El último tranvía: cómo es el "viaje en el tiempo" gratuito en pleno Buenos Aires
Hay un viaje en el tiempo gratis para vos. Sale de Emilio Mitre y José Bonifacio, en el barrio porteño de Caballito y es en tranvía, el medio de transporte por excelencia en suelo capitalino entre fines del siglo XIX y mediados del XX. El paseo es gratuito y es con una formación 1908 que fue remodelada por la Asociación de Amigos del Tranvía. Los fines de semana y feriados vas a poder acercarte y darte una vuelta por este túnel del tiempo.
Hay grandes cambios que llegan a la sociedad que transforman por completo la vida en las ciudades. En el siglo XIX llegó la electricidad a Buenos Aires y todo cambio, también el transporte. Antes del tranvía, el medio de transporte predominante era el ferrocarril con tracción a sangre. Es decir, vagones llevados por caballos. Había una empresa que era la que dominaba el negocio porteño del transporte, era Buenos Aires y Belgrano y estaba completamente en contra del tranvía.
De hecho, la primera vez que salió un tranvía en 1897, alguien colocó una piedra en las vías y produjo un descarrilamiento. Las empresas de transporte por tracción a sangre, las empresas de alimento para caballo, los veterinarios y tantos otros rubros se preocupaban por el impacto del tranvía en sus cuentas. En un momento, con la llegada de la electricidad y el trabajo de las empresas de tranvía que que para principios del siglo XX eran doce, se terminó por reconfigurar todo el escenario del transporte local y todo el mundo se reconvirtió.
Los tiempos cambian y eso también le pasó al tranvía.
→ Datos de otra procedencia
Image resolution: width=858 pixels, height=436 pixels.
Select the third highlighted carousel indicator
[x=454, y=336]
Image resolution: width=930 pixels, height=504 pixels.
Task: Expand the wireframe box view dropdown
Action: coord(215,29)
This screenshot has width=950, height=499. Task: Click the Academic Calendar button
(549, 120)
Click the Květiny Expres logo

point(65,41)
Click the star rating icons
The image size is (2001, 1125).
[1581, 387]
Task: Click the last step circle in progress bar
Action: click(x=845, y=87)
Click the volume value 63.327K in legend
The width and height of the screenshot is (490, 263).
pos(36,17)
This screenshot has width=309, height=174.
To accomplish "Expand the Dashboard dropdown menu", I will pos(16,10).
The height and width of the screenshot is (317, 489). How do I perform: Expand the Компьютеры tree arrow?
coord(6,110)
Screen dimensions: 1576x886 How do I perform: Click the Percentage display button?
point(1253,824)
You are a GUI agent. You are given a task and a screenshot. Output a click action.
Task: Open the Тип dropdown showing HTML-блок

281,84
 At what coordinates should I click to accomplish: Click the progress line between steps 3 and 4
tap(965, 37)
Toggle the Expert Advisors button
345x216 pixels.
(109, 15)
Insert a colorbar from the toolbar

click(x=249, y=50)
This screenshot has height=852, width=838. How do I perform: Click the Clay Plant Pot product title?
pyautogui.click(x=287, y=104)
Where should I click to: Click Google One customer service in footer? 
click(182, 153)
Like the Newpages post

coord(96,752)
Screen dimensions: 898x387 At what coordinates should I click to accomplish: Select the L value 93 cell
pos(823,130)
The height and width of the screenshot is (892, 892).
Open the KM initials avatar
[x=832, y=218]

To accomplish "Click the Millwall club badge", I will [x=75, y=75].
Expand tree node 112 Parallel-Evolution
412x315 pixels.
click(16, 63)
Hacia 1962, se empezaron a dejar de usar en el lugar del colectivo. Sin embargo, hay una ventaja que el tranvía guarda: es ecofriendly. Al no moverse por combustibles fósiles, no emite gases de efecto invernadero.
"El último tranvía que rueda todavía, se va se va se va, qué lástima me da, pues ya no volverá", dice una tierna canción de María Elena Walsh que apuntaba justamente a la nostalgia que nos dan las cosas que caen en desuso por los avances tecnológicos. Pero en esta caso, un grupo de vecinos, apoyados por el Gobierno de la Ciudad lo rescataron para llevar a todos los que quieran, a dar viajes a través del tiempo.